Une interview a été réalisée lors d’un récent passage en France du P. Jacques Gros, lazariste, aujourd’hui de nationalité indonésienne. On y trouvera le témoignage d’une vie largement consacrée aux minorités ethniques Churu et Dayak, du Vietnam à l’Indonésie.

Le P. Jacques est originaire d’Incheville, sur les bords de la Bresle, qui sépare la Normandie de la Picardie. Ses parents étaient instituteurs publics, sa mère, catholique, son père, anticlérical. Ce dernier associe, en effet, richesse et Église ; d’un milieu très pauvre, il voulait la promotion des « petites gens » à partir des coopératives scolaires, s’y engageant jusqu’au plan national. Le P. Jacques confie : « Ma vocation vient pour une part de l’action de mon père. Il espérait que je continuerai. Aujourd’hui, ma question : ai-je réellement continué son travail ou suis-je devenu un clerc[1] ? ».

Son enfance et sa jeunesse se passent à Rouen : « papa ne voulait pas que ses fils soient en pension ». Le curé était « une caricature du curé bourgeois », mais son vicaire était tout en « simplicité, un modèle quand je me suis senti appelé ». Le goût pour l’Asie est né de la lecture du roman d’A. J. Cronin, Les Clés du royaume, suscitant en lui un attrait pour la sagesse chinoise. Jacques parle de sa vocation à sa mère ; sa grand-mère est proche des Filles de la Charité, qui, consultées, disent : « donc, lazariste ». Commentaire paternel : « s’il veut devenir jésuite[2], cela m’embarrasserait, mais si c’est lazariste, il continuera mon action ». Baccalauréat en poche, Jacques entre au séminaire à Paris.

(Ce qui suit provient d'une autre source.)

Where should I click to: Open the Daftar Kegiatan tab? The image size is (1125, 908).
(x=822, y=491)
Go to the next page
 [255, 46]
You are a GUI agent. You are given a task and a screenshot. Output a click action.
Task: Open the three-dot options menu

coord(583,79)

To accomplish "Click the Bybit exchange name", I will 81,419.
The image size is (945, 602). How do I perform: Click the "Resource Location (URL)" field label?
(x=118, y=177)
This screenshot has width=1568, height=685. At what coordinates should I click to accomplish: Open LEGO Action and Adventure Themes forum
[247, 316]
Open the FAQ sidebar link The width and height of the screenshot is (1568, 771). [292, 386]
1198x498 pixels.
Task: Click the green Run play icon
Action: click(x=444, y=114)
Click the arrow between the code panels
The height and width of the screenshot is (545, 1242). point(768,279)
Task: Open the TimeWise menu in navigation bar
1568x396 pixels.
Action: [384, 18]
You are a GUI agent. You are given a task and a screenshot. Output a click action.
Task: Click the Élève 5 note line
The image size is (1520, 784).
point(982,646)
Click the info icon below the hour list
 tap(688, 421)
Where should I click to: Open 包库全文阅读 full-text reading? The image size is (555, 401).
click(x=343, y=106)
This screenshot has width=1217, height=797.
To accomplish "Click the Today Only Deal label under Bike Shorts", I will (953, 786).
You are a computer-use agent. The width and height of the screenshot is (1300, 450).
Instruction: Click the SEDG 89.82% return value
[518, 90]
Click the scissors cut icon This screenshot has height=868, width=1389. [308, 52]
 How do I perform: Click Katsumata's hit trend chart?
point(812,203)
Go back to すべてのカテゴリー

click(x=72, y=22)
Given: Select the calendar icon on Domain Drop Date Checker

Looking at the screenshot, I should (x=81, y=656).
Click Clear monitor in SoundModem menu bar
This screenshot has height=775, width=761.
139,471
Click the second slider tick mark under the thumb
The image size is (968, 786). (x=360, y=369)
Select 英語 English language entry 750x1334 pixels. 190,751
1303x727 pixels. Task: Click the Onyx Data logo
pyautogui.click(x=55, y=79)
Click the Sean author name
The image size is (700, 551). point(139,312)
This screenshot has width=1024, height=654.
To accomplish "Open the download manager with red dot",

« Dans mon parcours, les choses se sont faites en dehors de ce que j’avais prévu. C’est le Seigneur ! Dès mon enfance à côté de la forêt d’Eu, nous avons été habitués à marcher : missionnaire, je marcherai ! L’ami de terminale m’a initié au cheval : au Vietnam, je ferai mes tournées à cheval ! Deux ans vicaire à Sainte Rosalie dans Paris 13ème, j’étais dans une paroisse fondée pour les travailleurs migrants : je serai envoyé auprès de migrants !  Et m’y voilà chargé de l’œcuménisme : je serai envoyé en territoires multireligieux ! » Une constante ? « Sainte Rosalie, les Churu, les Dayak, ça n’a jamais été avec les riches… ».

 Les Churu du Vietnam et les Dayak d’Indonésie

Le P. Jacques est envoyé au Vietnam (1969-1975) auprès des montagnards Churu (quatre jours par semaine) et il enseigne, deux jours par semaine à l’université de Dalat, l’histoire de la peinture mais aussi Rabelais, Montaigne et Lévi-Strauss : « un équilibre sensationnel ! » Il apprend le churu (une langue austronésienne, malayo-polynésienne) et le vietnamien. Les Churu forment une des cinquante-quatre ethnies du Vietnam[3], vivant sur les hauts-plateaux du centre du pays. Pendant la guerre, ils sont délogés de leurs terres par des réfugiés migrants internes, venus du nord Vietnam : ils doivent être défendus « pour qu’ils ne soient pas phagocytés ». Avec la guerre, il faut bientôt quitter le Vietnam[4].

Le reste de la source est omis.